Specialist title

Understanding the reasons psychology wasn’t granted specialist title in 2010

There were five main reasons specialist title was not approved for psychology at the beginning of the national scheme:

  1. The public interest case was not made. Specialist title requires increased regulation, and the profession was unable to convince Ministerial Council that there was enough need for increased regulation. Only one state (WA) had specialist title prior to the National Scheme, with the rest of the country effectively utilising a self-regulatory model (via membership of the relevant Australian Psychological Society (APS) College). This suggested that the profession was developing and identifying specialised practice without the need for statutory regulation. In addition, in WA there was no restriction on practice by reason of having specialist title, and there was no separate specialist register. This meant that WA specialist title was more aligned with endorsement not specialist registration under the National Scheme.
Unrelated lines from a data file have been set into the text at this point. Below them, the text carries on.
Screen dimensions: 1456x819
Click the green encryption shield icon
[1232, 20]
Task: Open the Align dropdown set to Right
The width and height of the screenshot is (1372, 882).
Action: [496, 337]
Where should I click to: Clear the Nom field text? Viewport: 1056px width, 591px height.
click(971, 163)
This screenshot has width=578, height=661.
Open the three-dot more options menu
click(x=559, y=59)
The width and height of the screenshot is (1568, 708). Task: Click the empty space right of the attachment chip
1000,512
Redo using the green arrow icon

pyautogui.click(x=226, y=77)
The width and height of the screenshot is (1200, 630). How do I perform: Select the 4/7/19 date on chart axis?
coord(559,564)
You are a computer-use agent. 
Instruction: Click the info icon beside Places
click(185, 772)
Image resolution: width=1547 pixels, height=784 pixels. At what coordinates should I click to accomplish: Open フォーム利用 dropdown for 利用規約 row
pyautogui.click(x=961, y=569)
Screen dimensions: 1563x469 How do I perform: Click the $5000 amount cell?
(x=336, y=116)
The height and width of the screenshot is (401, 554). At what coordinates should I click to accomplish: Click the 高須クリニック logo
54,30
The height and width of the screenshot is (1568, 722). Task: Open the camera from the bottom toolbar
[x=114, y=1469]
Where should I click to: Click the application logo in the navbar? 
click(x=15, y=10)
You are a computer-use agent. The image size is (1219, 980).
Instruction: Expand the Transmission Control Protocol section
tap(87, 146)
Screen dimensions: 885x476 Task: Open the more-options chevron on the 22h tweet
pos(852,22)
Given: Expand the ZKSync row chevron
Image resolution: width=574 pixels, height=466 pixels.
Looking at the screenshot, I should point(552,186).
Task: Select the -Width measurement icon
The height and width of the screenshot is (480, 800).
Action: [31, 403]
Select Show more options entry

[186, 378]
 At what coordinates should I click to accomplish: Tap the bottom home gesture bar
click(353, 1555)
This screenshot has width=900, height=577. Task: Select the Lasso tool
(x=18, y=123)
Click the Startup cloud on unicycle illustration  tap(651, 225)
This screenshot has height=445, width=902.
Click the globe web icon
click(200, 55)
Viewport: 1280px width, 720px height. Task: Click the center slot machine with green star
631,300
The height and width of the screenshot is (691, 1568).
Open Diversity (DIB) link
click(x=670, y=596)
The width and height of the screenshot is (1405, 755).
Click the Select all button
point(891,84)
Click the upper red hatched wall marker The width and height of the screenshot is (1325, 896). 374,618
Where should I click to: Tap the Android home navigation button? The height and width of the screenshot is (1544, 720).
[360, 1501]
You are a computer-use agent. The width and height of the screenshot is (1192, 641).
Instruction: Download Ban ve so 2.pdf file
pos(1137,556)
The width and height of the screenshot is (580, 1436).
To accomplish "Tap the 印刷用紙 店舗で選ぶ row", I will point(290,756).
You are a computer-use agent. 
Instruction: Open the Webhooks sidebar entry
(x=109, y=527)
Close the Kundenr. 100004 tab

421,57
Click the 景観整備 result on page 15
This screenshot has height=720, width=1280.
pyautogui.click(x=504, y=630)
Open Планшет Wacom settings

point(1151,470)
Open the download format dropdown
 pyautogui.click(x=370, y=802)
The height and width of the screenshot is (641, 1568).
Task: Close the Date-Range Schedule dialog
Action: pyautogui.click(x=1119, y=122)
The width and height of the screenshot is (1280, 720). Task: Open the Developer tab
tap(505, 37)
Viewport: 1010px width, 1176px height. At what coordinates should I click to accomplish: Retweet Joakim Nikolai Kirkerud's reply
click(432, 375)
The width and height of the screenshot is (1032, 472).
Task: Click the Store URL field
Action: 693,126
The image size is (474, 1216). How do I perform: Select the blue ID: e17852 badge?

  2. There was no national standard for the accreditation of programs that led to a qualification as a specialist. The Australian Psychology Accreditation Council (APAC) did not have accreditation standards for specialisation (or endorsement) until 1 January 2019. (There were entry requirements into the APS Colleges via APS College Course approval guidelines, but this was an assessment for membership of a professional organisation and was conducted by the APS not APAC).

  3. Specialties in psychology are less well established and bounded than in other professions such as medicine and dentistry. For example, a medical practitioner on the specialist register might work as an anaesthetist or a neuro-surgeon, but not usually as both. For psychology, there is overlap between the competencies and work for some areas of practice endorsement. Psychologists with different endorsements might undertake the same work. For example, both a clinical psychologist and health psychologist have expertise for working in inpatient eating disorder programs. Most members of the public could readily describe the difference between the work roles of an anaesthetist and a neuro-surgeon but might struggle to describe the difference between a clinical and health psychologist.

  4. Endorsement was seen to fit the psychology profession better than specialisation. A single register allows for more flexibility and means that psychologists could hold more than one endorsement and move between endorsements over the course of a career. Specialisation would mean less flexibility and result in a higher level of oversight that seemed out of proportion to the actual risks to the public from psychology practice.

  5. There was a lack of agreement in the profession about necessary qualifications for specialisation. The psychology profession had varying views regarding qualification requirements, scope of practice, specialist titles, impact on workforce supply, Medicare rebate mechanisms and timing of implementation.